■ WHAT TO PRODUCE ■
Keep only the lines of the entries below that contain the word "screenshot". Case counts.

[Word and element location records]
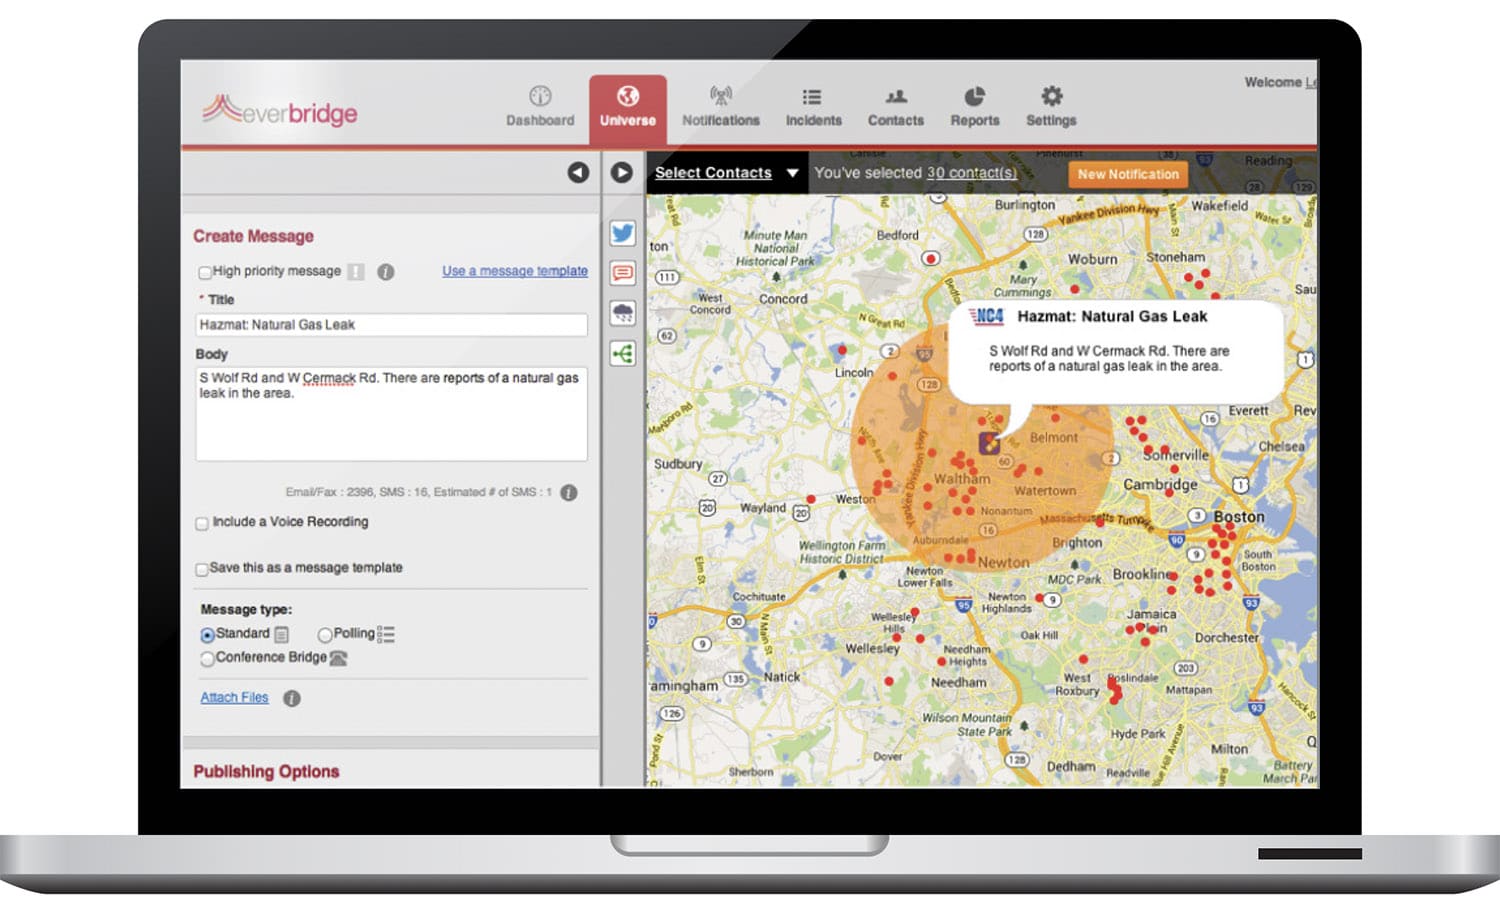Choose Conference Bridge message type
The width and height of the screenshot is (1500, 921).
coord(207,659)
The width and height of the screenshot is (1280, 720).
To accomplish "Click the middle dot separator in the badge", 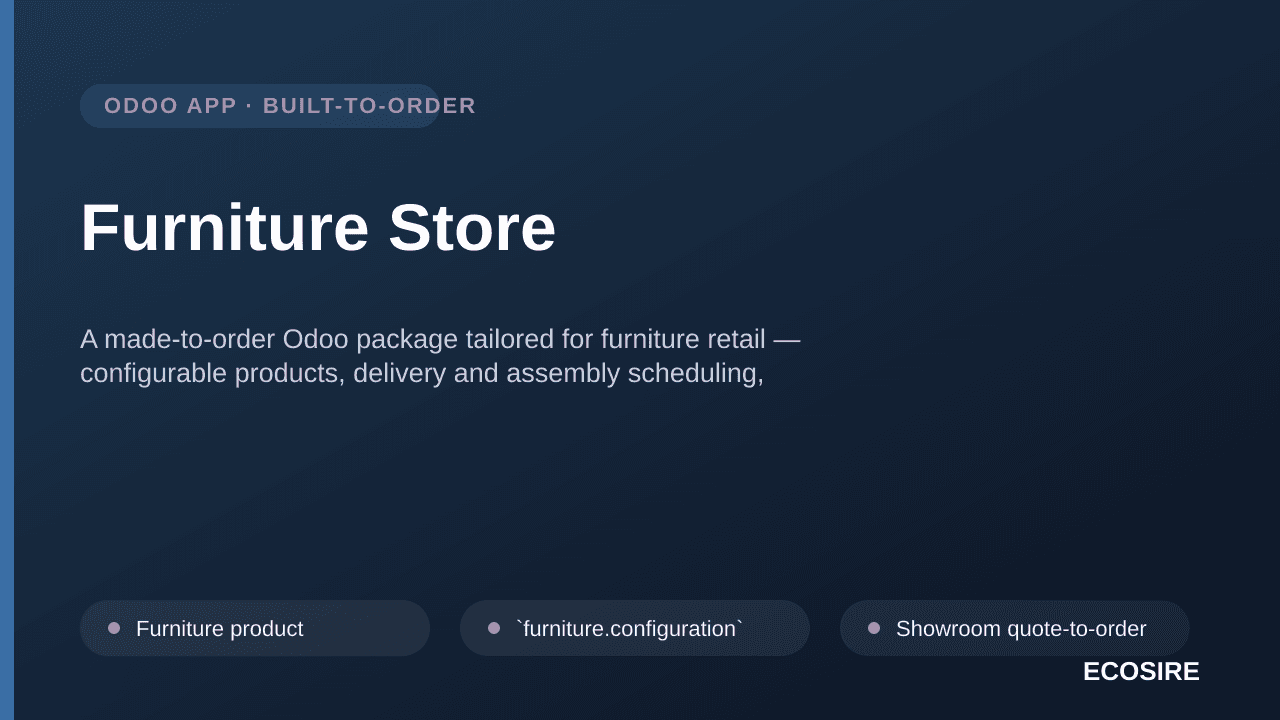I will click(x=250, y=106).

■ SOLUTION TO THIS EXERCISE ■
The width and height of the screenshot is (1500, 921).
The width and height of the screenshot is (1280, 720).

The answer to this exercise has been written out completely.